Mary Rice Hasson, a fellow at the Ethics & Public Policy Center, criticized the executive order ahead of its release, focusing on how it equates sex discrimination with discrimination on the basis of gender identity or sexual orientation.
The text of the order is "based on a lie," Hasson said, "that 'gender identity' enables a male person to 'be' a woman."
She contrasted this with Biden's comments in his inaugural address, in which he emphasized the need for truth and quoted St. Augustine to underline the need for unity in truth.
In January 2017, the U.S. bishops had voiced criticism of the Trump administration's decision to maintain what they said was a "troubling" Obama-era executive order that could demand federal contractors violate their religious beliefs on marriage and gender ideology.
Signed by President Barack Obama in 2014, the order prohibited federal government contractors from sexual orientation and gender identity discrimination, and forbids gender identity discrimination in the employment of federal employees.

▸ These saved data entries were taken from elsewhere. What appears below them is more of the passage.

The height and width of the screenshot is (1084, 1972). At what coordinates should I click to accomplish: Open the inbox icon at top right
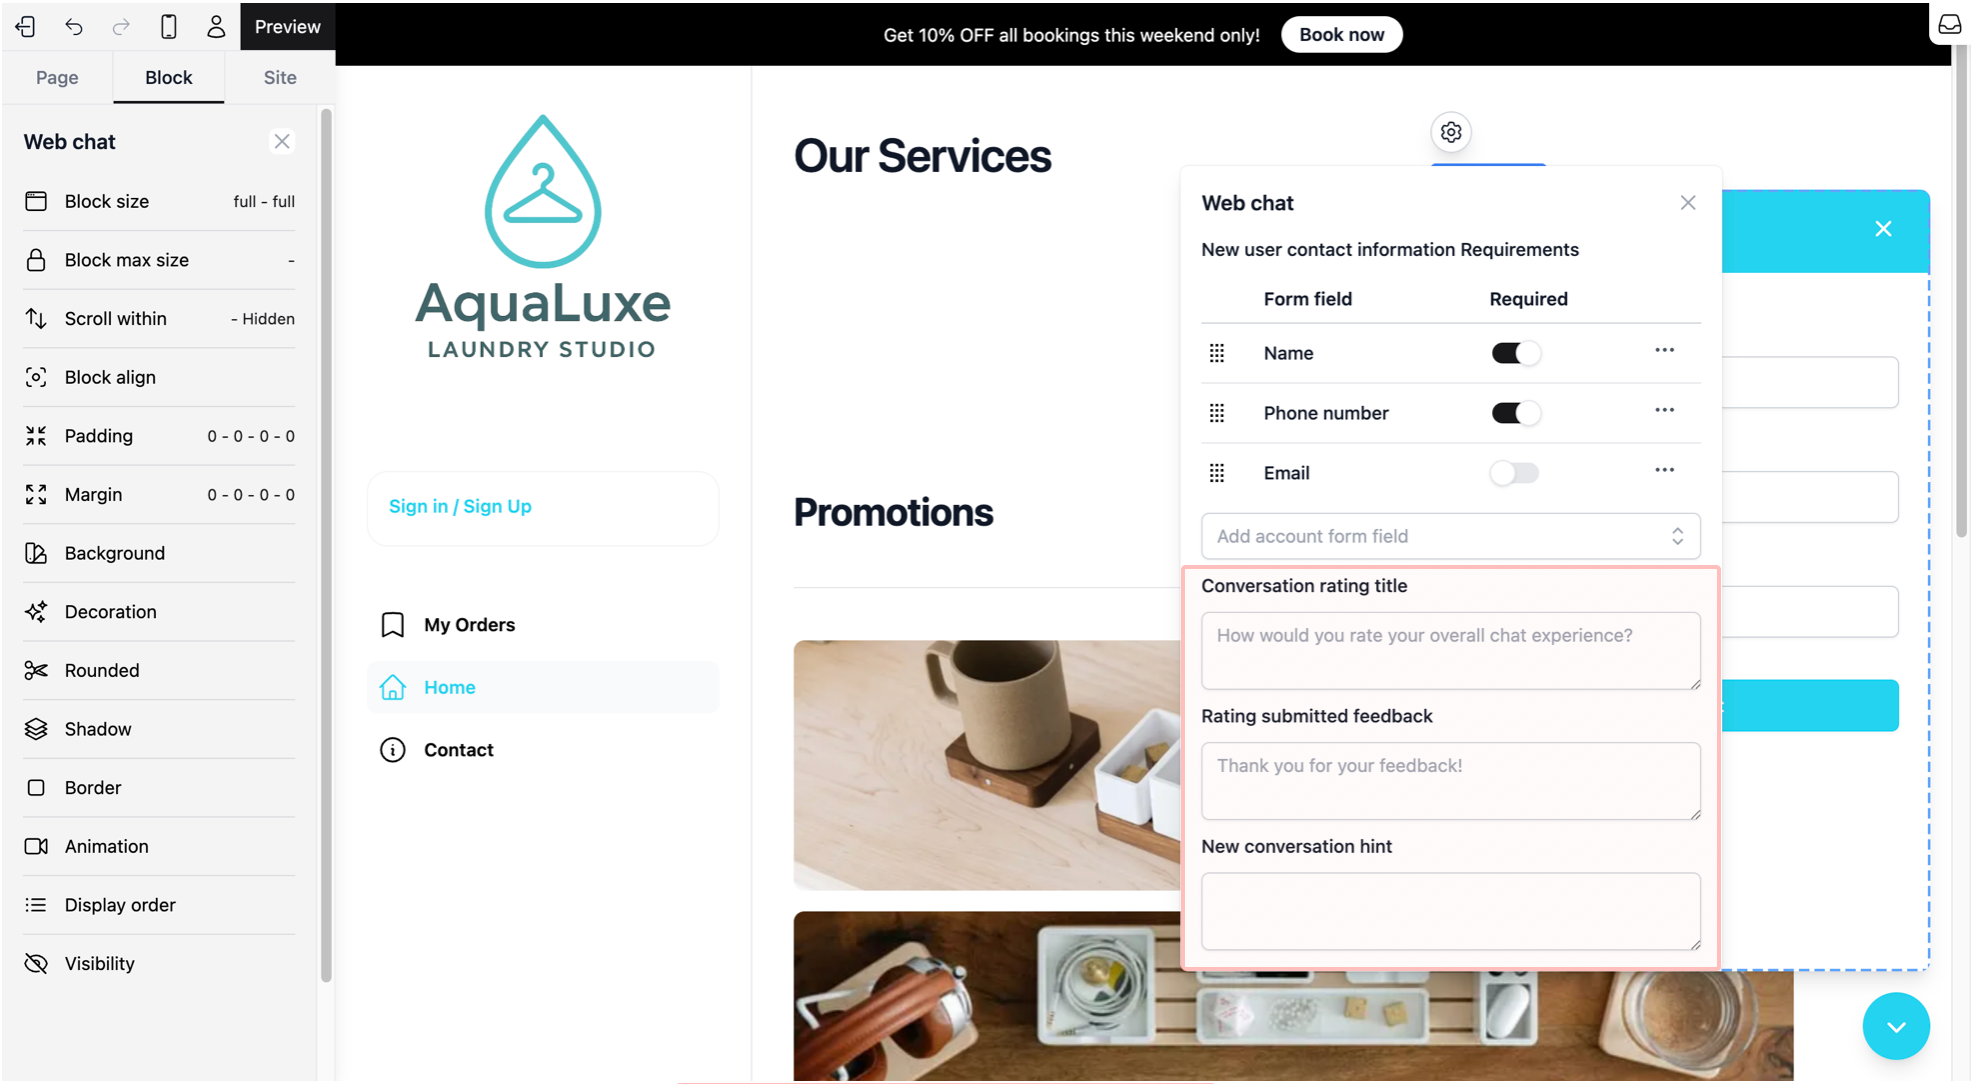point(1949,25)
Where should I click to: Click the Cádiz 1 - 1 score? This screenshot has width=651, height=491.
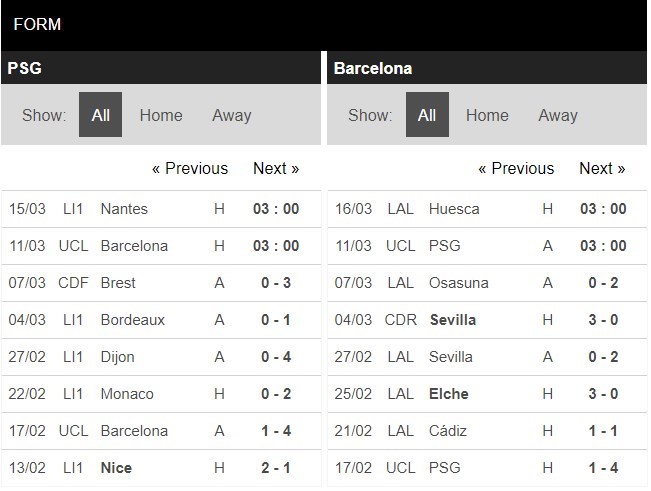[x=602, y=431]
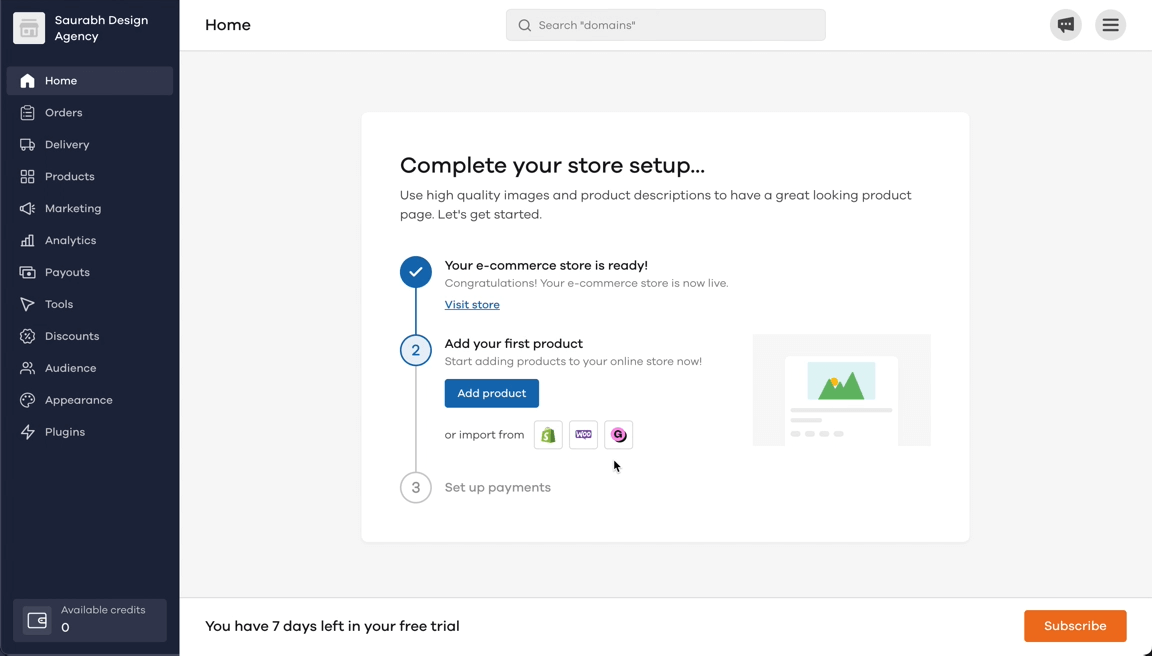The height and width of the screenshot is (656, 1152).
Task: Select Delivery from the sidebar
Action: click(66, 144)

That executive order immediately drew criticism for its lack of religious exemptions.
A different Biden executive order on "Advancing racial equity and support for underserved communities in the federal government" indicated that "LGBTQ+ Americans" would be included in the underserved categories alongside people of color, Americans with disabilities, religious minorities, and "rural and urban communities facing persistent poverty."
This executive order aims to embed this vision of equity "across federal policymaking and rooting out systemic racism and other barriers to opportunity from federal programs and institutions," the Biden-Harris Transition Team said.